START Source information
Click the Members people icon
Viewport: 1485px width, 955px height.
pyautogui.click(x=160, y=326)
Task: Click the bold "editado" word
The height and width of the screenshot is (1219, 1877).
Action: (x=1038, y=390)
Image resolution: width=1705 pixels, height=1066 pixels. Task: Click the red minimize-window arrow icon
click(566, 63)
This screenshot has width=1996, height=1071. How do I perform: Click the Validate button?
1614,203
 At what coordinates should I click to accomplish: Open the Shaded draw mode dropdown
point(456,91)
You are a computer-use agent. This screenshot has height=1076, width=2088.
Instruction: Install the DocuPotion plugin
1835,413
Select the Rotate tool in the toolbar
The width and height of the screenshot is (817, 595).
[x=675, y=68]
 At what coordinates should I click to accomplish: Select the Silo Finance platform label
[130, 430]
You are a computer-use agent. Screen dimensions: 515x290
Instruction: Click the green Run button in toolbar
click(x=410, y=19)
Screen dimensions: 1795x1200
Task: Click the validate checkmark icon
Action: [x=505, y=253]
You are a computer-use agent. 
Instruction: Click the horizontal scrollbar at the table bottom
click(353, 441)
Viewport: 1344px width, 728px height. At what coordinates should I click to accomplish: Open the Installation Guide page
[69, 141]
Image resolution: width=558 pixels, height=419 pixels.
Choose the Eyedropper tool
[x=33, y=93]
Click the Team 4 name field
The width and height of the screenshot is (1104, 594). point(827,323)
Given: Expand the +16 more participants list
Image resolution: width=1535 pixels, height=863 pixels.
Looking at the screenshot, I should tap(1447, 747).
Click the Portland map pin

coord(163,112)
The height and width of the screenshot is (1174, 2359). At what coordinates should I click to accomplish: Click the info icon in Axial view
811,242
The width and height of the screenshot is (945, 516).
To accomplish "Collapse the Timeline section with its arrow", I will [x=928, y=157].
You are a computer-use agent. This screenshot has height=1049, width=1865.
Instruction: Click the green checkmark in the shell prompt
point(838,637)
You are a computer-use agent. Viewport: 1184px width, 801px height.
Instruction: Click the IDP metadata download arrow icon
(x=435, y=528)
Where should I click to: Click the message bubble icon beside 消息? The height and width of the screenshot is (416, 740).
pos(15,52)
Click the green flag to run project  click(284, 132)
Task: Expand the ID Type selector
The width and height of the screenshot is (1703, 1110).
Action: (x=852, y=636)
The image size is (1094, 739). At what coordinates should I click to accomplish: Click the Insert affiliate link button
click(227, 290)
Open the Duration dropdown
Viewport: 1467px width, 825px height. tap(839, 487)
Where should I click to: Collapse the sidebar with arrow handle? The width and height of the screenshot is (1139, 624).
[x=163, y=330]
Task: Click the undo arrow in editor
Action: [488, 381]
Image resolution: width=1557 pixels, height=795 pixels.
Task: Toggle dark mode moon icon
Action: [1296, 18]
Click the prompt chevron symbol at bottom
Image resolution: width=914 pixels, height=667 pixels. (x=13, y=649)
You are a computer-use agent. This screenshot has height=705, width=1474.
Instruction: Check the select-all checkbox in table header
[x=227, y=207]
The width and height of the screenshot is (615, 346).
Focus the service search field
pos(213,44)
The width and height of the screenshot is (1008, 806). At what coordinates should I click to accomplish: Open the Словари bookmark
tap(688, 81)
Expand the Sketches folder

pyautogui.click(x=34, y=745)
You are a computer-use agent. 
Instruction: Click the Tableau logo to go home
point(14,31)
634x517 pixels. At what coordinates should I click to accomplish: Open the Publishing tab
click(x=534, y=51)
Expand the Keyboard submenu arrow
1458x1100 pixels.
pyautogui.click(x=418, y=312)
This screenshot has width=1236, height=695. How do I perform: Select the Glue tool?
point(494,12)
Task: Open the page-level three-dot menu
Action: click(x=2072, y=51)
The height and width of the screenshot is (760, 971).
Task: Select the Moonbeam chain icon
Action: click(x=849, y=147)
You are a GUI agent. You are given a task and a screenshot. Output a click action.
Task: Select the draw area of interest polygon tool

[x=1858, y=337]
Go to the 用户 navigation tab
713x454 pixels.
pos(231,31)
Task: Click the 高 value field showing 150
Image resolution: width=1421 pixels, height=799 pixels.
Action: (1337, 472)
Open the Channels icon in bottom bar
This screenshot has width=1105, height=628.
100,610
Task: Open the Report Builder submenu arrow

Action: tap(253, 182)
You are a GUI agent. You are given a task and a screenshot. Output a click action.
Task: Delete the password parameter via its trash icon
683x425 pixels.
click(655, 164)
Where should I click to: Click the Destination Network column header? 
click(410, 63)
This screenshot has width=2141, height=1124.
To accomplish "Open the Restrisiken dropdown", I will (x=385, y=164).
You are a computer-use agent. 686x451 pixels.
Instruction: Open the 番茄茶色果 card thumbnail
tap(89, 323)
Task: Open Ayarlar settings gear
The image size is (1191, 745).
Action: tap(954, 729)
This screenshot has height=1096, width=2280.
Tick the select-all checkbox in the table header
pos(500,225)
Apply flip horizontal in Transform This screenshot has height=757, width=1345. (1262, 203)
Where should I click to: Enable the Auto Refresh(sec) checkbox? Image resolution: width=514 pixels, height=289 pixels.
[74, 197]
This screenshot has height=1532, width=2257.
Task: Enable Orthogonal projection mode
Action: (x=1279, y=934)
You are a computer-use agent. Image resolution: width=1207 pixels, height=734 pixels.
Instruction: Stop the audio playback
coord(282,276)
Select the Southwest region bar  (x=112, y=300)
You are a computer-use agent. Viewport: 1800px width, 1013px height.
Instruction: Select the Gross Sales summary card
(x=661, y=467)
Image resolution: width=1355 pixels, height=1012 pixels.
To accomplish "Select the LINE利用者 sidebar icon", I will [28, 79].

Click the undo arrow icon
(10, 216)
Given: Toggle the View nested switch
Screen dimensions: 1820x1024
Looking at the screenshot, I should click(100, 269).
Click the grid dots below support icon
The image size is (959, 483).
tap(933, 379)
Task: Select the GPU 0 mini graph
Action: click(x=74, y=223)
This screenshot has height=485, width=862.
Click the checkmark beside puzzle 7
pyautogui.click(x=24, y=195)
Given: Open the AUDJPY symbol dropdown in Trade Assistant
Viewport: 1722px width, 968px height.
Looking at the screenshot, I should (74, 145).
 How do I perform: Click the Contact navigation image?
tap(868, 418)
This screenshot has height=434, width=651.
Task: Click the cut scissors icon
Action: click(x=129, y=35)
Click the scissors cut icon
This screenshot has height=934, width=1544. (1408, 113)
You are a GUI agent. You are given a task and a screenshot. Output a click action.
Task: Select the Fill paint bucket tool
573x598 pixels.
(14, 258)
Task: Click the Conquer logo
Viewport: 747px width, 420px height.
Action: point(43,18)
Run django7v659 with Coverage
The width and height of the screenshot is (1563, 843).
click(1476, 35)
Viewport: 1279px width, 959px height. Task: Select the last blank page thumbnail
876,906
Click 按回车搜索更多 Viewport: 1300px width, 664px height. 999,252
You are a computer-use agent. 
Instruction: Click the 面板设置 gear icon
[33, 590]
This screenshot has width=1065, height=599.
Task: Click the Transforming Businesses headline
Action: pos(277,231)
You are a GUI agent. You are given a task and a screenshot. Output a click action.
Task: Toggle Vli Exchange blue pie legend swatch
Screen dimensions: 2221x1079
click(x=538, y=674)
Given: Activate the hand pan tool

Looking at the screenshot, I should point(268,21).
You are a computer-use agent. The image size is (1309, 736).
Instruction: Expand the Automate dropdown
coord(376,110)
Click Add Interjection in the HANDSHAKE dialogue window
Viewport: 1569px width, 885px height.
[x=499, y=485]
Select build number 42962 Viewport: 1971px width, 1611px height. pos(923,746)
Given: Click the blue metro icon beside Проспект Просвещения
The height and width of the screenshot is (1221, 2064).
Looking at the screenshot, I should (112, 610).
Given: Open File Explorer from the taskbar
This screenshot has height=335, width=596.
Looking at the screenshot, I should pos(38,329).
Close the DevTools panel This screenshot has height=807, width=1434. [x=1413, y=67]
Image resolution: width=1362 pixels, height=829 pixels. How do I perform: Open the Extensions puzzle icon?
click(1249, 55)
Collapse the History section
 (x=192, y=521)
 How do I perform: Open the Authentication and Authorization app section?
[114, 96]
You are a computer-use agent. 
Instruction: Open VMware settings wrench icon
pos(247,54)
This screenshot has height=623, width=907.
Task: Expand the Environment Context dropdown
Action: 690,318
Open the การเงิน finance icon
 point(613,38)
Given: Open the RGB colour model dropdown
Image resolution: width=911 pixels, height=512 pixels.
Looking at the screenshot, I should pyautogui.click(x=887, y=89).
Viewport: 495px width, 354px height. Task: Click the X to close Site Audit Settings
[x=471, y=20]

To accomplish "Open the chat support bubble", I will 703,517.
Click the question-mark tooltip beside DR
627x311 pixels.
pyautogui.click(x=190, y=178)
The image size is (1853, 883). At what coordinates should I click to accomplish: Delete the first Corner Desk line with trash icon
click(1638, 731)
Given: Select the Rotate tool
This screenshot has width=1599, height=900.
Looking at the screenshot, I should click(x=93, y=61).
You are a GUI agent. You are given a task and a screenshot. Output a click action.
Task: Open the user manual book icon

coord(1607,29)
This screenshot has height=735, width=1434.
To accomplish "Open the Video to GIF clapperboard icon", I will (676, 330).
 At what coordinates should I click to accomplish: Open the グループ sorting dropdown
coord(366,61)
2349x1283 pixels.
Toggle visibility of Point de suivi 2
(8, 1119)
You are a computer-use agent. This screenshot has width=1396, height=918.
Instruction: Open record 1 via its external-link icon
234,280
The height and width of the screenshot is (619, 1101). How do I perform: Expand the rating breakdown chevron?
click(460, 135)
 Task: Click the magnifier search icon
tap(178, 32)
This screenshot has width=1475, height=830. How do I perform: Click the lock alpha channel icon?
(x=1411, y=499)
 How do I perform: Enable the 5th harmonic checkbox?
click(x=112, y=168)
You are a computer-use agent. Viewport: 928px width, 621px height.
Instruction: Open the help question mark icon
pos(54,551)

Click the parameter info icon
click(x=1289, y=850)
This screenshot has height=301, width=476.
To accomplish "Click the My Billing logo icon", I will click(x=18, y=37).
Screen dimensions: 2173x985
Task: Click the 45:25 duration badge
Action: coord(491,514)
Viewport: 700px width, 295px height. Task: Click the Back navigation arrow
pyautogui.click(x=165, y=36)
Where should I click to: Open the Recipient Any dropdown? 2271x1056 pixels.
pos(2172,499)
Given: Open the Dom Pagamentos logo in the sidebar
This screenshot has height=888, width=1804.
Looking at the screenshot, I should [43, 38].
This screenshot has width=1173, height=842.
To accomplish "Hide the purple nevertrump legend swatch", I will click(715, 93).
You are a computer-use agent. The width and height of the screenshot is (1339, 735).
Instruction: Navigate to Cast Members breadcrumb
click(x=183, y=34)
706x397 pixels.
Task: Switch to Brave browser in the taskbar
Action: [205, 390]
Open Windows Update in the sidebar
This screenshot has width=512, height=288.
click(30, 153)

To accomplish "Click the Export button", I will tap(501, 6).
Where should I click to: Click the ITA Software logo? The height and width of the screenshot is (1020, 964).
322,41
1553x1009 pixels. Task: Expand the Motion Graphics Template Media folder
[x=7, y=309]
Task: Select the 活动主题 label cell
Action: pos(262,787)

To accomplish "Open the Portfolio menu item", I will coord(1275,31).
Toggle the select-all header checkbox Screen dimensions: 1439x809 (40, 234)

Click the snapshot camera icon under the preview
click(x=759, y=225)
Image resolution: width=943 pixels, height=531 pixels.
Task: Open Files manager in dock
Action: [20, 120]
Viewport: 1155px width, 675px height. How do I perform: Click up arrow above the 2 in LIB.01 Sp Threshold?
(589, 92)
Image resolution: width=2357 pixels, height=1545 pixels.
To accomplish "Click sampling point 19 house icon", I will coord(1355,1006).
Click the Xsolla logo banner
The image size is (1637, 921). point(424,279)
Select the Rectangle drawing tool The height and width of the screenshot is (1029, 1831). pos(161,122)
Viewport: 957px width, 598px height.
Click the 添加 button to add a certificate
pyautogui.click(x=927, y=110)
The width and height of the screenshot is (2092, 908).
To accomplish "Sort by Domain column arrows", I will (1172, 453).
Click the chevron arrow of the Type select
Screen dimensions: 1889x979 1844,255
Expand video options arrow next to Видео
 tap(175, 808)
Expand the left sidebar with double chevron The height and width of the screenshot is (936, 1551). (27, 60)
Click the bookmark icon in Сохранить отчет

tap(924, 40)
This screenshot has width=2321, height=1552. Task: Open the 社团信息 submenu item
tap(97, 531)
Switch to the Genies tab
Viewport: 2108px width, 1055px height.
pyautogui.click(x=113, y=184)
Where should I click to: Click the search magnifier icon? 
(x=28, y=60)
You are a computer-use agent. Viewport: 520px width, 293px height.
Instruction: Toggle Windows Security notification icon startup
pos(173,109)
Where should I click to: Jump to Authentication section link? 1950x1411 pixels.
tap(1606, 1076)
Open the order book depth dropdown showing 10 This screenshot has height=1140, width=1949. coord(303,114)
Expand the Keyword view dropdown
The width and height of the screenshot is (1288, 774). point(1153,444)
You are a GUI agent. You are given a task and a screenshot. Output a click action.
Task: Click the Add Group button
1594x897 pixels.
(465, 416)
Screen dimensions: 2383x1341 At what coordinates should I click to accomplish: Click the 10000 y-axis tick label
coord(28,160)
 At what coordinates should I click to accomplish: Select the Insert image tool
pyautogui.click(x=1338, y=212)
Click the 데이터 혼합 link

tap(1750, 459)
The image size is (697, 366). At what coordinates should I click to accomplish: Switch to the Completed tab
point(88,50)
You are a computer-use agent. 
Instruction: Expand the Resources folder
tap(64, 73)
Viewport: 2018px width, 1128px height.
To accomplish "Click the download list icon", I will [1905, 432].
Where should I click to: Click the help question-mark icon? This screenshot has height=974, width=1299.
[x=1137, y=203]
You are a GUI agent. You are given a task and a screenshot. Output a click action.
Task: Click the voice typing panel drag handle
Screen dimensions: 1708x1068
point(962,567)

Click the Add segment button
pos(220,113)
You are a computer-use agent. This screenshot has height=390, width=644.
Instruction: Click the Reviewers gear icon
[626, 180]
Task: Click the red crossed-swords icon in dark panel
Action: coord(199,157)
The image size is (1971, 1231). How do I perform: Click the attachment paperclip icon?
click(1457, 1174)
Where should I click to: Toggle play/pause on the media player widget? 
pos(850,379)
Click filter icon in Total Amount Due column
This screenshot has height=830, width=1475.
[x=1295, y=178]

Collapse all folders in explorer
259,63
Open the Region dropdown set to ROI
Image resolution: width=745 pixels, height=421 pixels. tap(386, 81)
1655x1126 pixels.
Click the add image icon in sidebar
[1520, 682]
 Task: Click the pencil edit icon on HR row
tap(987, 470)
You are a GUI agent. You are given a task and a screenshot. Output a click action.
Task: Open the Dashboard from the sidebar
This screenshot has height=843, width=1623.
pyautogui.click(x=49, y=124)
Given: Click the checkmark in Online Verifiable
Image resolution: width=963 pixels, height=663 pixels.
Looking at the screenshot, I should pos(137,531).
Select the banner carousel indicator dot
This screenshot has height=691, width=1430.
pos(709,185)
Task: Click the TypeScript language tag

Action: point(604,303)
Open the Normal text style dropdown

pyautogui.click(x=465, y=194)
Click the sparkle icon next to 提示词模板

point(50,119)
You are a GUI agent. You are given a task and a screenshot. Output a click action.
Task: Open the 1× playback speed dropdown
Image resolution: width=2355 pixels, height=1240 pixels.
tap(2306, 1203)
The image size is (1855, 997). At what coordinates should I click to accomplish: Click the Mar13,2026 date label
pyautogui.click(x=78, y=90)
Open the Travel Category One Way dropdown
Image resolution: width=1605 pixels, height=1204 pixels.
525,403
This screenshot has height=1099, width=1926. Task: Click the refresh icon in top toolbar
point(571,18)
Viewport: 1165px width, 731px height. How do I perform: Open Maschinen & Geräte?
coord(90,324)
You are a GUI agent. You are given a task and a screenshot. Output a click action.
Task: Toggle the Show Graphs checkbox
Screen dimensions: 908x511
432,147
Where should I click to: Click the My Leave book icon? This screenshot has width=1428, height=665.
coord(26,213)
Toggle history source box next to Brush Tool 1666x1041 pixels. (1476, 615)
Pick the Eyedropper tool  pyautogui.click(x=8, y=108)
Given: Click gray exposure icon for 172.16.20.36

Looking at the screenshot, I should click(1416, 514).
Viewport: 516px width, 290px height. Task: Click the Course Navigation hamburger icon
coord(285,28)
END Source information
* **What you will do**
Go through the records and count the lines that include the string "Rotate"; state that number alone.

* **Solution to this exercise**
2